Why it matters: The life sciences are heavily reliant on foreign countries for raw materials and manufacturing, most of it duty-free. Experts said a radical shift away from free-trade policies could bring higher drug prices, supply chain disruptions and weaker margins for big industry players.
Yes, but: Pharmaceuticals were notably exempt from steeper reciprocal duties on goods from Europe, Japan and China that Trump announced, according to a White House fact sheet.
The big picture: Trump is wagering he can revive domestic manufacturing, raise revenues to offset tax cuts and push other nations to adhere to nontrade-related demands.

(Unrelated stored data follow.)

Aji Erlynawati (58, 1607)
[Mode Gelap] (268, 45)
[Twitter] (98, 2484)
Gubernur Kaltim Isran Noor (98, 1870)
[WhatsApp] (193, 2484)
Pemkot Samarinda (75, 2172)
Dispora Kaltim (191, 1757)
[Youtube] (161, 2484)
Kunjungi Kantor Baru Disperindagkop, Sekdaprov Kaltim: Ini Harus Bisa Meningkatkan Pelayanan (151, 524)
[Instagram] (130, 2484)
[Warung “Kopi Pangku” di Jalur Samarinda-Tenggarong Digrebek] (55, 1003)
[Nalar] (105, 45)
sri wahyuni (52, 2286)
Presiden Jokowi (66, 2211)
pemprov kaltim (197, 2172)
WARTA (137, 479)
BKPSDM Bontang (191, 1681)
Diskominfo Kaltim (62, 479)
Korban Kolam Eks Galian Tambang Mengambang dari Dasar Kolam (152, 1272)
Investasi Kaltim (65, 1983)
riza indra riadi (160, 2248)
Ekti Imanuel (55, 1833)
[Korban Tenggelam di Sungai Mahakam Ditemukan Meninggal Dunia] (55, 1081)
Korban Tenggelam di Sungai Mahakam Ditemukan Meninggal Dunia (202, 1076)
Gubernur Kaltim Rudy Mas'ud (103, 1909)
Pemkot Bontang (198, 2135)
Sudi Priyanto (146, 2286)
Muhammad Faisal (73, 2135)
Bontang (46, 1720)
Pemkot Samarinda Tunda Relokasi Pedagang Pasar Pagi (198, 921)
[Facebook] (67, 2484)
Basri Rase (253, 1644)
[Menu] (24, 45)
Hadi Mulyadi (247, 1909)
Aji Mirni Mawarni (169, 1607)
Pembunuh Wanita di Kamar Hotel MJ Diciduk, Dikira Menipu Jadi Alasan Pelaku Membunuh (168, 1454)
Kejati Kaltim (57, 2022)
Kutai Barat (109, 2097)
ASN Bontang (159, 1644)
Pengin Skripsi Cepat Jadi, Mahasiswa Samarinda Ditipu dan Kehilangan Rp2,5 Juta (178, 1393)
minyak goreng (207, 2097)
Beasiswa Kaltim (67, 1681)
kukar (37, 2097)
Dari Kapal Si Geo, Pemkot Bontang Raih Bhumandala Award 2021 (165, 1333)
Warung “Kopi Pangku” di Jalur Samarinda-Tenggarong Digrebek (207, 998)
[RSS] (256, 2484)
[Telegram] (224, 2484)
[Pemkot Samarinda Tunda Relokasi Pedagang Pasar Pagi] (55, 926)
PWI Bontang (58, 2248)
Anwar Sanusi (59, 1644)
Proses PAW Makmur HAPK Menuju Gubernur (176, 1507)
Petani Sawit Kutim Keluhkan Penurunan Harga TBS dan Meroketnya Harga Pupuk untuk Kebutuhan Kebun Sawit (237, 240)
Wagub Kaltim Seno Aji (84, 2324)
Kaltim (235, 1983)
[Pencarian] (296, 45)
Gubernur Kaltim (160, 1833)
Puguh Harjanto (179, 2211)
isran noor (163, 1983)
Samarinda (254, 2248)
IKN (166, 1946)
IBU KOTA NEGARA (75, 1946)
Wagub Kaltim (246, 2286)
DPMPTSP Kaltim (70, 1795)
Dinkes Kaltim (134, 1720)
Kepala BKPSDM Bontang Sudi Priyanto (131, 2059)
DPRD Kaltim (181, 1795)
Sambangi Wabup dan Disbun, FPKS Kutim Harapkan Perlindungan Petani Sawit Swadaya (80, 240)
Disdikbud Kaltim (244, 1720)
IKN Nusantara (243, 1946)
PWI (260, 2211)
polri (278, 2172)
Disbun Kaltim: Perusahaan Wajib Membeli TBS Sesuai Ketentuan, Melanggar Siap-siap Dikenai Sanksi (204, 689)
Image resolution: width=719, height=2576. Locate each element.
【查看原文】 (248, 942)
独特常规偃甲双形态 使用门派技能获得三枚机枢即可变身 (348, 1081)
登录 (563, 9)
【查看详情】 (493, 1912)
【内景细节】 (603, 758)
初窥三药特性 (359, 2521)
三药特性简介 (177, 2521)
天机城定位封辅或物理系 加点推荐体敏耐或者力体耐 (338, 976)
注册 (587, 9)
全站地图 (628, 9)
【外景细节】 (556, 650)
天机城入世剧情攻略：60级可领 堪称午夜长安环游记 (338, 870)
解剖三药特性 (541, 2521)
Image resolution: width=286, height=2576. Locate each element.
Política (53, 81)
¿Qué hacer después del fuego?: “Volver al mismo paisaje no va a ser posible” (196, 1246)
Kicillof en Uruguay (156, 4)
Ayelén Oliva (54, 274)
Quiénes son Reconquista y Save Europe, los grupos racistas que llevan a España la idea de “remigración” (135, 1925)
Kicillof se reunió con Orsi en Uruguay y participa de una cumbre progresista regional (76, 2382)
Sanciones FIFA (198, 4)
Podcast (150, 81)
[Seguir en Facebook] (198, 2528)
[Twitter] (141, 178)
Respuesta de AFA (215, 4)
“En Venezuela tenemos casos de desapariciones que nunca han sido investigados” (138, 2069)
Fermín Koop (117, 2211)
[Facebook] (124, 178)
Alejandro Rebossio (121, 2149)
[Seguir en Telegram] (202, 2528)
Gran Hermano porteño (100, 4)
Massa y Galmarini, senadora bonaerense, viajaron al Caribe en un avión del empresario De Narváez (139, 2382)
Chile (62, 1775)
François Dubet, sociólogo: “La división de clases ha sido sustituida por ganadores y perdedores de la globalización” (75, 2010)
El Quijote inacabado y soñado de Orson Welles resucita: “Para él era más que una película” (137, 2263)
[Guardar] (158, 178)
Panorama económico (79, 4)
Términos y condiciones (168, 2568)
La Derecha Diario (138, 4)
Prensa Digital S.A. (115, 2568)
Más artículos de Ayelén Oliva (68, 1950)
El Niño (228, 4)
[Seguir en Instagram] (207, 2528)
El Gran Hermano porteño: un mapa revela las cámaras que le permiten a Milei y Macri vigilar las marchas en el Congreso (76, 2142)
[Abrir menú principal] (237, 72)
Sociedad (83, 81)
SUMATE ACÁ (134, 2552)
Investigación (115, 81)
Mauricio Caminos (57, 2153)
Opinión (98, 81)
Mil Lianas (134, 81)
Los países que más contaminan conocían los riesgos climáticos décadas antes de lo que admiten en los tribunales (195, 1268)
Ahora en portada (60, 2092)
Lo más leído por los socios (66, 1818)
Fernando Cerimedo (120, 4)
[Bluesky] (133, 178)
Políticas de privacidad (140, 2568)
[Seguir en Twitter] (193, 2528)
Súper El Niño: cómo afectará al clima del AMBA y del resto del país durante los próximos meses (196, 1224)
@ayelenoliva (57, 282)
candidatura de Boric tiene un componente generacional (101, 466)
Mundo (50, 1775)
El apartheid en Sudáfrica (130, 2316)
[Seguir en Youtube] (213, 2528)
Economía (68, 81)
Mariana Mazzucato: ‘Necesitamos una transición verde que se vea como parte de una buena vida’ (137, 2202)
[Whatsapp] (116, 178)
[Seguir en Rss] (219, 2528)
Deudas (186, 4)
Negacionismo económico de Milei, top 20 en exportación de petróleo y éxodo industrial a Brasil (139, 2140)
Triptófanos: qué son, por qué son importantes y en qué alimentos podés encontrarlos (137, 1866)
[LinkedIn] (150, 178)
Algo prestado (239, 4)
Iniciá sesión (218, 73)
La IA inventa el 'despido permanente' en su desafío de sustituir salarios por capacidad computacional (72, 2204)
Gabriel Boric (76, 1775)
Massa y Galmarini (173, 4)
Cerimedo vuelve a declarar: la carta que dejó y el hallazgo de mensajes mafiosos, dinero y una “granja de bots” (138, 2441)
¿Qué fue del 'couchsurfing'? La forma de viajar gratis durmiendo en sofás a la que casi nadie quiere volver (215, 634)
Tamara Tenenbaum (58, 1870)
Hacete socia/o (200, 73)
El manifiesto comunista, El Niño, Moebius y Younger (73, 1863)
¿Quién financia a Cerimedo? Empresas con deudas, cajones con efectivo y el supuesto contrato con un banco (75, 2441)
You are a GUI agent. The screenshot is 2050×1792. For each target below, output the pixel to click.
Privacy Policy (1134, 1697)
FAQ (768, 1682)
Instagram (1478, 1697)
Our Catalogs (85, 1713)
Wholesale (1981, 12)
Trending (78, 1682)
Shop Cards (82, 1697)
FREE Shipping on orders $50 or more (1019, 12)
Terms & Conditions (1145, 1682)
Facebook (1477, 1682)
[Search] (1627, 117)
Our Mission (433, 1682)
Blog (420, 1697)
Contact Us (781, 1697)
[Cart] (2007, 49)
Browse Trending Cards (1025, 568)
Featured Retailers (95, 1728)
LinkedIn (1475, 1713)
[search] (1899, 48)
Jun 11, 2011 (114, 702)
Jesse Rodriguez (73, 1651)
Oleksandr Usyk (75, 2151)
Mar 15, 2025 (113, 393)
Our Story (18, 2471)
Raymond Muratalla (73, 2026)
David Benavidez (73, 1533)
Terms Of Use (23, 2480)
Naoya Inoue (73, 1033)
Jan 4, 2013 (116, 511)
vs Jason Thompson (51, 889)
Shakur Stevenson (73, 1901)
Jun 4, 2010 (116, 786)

- He's already won big manufacturing commitments in the health space from Johnson & Johnson and Eli Lilly.
- But the actions announced Tuesday could dramatically raise industry costs and force drug and med tech companies to rethink their supply chains, find alternative strategies for sourcing raw materials and look for ways to increase cash flow.
What they're saying: "If implemented as proposed, broad-based tariffs of this nature would act much as an excise tax. It will have a negative impact on innovation, cost jobs, and increase overall costs to the health care system," said Scott Whitaker, president and CEO of the med tech trade group AdvaMed.
- The group argues the med tech industry should be exempted from the tariffs.
Some drug companies like AbbVie, Bristol Myers Squibb and Eli Lilly are better positioned to weather the tariffs, because they have more U.S. manufacturing plants and pharmaceutical ingredient sites, TD Cowen analysts wrote in a note Wednesday.
- Multinationals with operations in Ireland, Germany and Switzerland may have bigger problems. Ireland, in particular, accounts for 26.1% of annual drug and device imports, per PwC.
- A 25% tariff on Ireland could result in a $19.5 billion increase in tariff revenue, PwC said.
What we're watching: Trump could announce pharma sector tariffs in the next month. The administration still could exempt specific companies that have committed to significant new investments in the U.S., Leerink analysts wrote in a note.
The story has been updated to include AdvaMed and Leerink comments.